Précision et confort
Les opérateurs du laboratoire travaillent sur des écrans LaCie ou Eizo. Chaque matin, ils vérifient leur calibration à l’œil nu, en affichant une mire de dégradés de gris. Néanmoins, pour plus de sécurité, les écrans sont systématiquement calibrés une fois par semaine à l’aide d’une sonde Eye-One GretagMcBeth. L’emploi de la palette graphique s’avère plus confortable et précis que la souris pour les travaux de retouche les plus délicats, comme ici, le décourage d’une sculpture à partir d’un ekta scanné.
Numériser les clichés en relief du XXIe siècle !

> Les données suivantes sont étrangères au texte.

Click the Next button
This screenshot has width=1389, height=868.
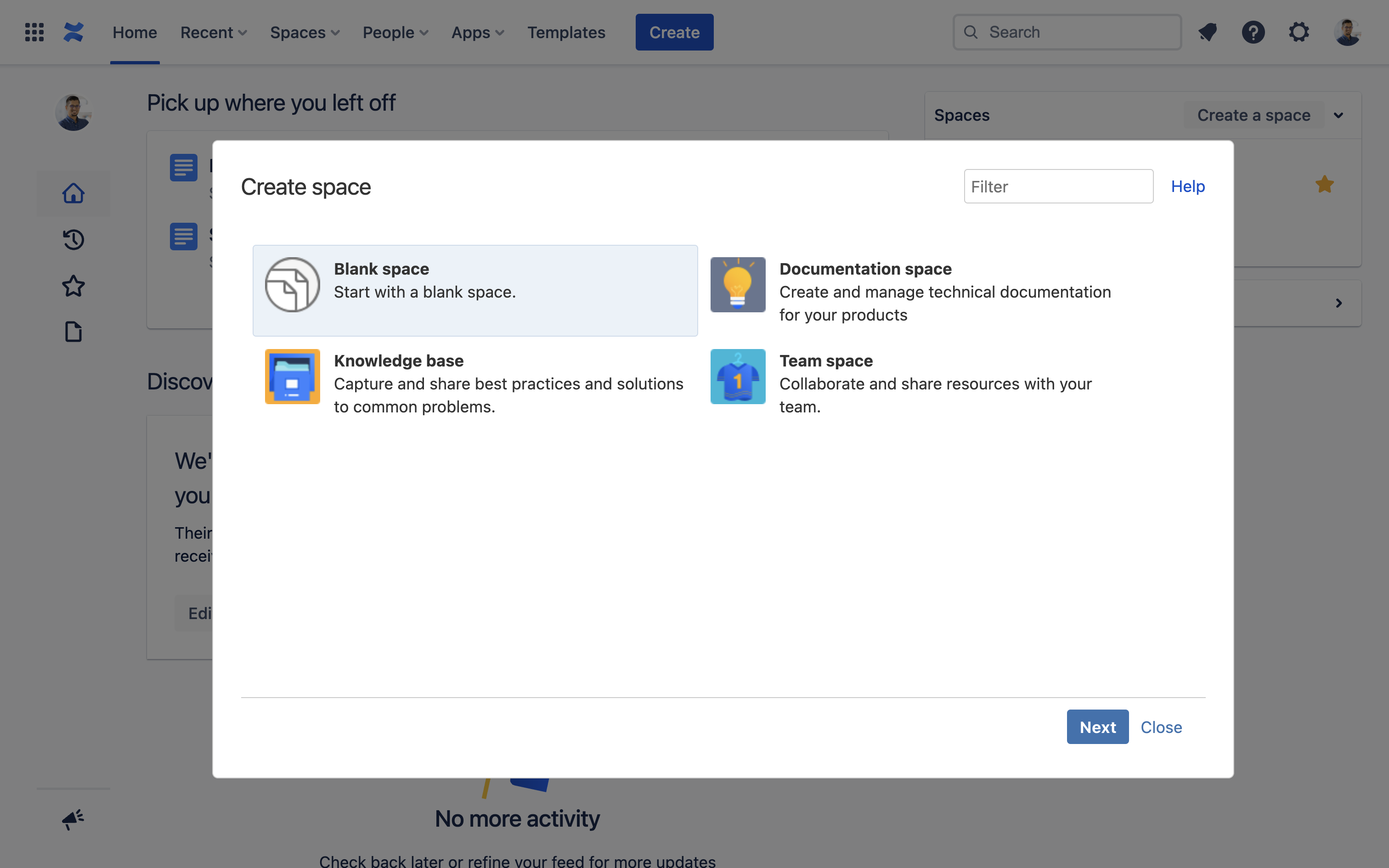click(x=1097, y=727)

Les premiers procédés de photographie en relief datent du milieu du XIXe siècle. La RMN a récupéré un grand nombre de ces clichés sur plaques de verre. Ils ont été numérisés puis traités de manière à pouvoir être admirés à l’aide de simples lunettes munies de filtres rouge et bleu. Ce procédé est appelé “ anaglyphe ”. À l’aide de Photoshop, le photographe commence par choisir celle des deux vues qui présente le plus de détails et de contraste. Il la convertit en mode RVB pour récupérer les trois couches rouge, verte et bleue. Il glisse ensuite la couche rouge sur la seconde photo pour faire apparaître la couche bleue par transparence. Muni des lunettes 3D, il déplace doucement la couche rouge au-dessus de la bleue jusqu’à obtenir l’effet 3D recherché. Fatigue oculaire garantie !
La restauration de photos
Avec le temps ou à cause de mauvaises conditions de conservation, les ektas se dégradent. La couche cyan peut alors disparaître. Ces diapositives représentent souvent des œuvres que la RMN ne peut plus photographier, parce qu’elles ont disparu, ont été détruites, ou plus simplement appartiennent à des musées avec lesquels l’organisme ne possède pas de partenariat. Mais grâce à Photoshop, les techniciens du service photo parviennent à reconstituer la couche manquante, en se basant sur les informations résiduelles situées sur les couches verte et rouge. Les informations de couleur et de densité peuvent ainsi être retrouvées. Par contre, les détails spécifiques à la couche manquante, par exemple des informations de grain, sont en général perdus. Le service photo collabore en permanence avec les personnes susceptibles de pouvoir comparer le résultat de la retouche avec l’œuvre originale, qu’il s’agisse du conservateur du musée qui l’héberge ou d’un historien d’art.
La photographie des plaques de verre
Un dispositif de numérisation spécifique a été imaginé pour photographier les plaques de verre N&B dont la taille peut atteindre 24 x 30 cm. Il se compose d’une chambre moyen format 6 x 9 couplée à un dos Phase One P65+ de 60,5 Mpix (8984 x 6732 points) et à des optiques Schneider Kreuznach. Les plaques sont posées sur une table lumineuse froide. Le nitrate de cellulose, dont certaines sont composées, est en effet extrêmement inflammable, même à température ambiante si elles ont été stockées dans de mauvaises conditions. Impossible donc de les scanner, la lampe de balayage, qui atteint ponctuellement 30 °C, risquant d’endommager le document. L’ensemble est piloté par un obturateur électronique Rolley déporté, pour éviter toute vibration.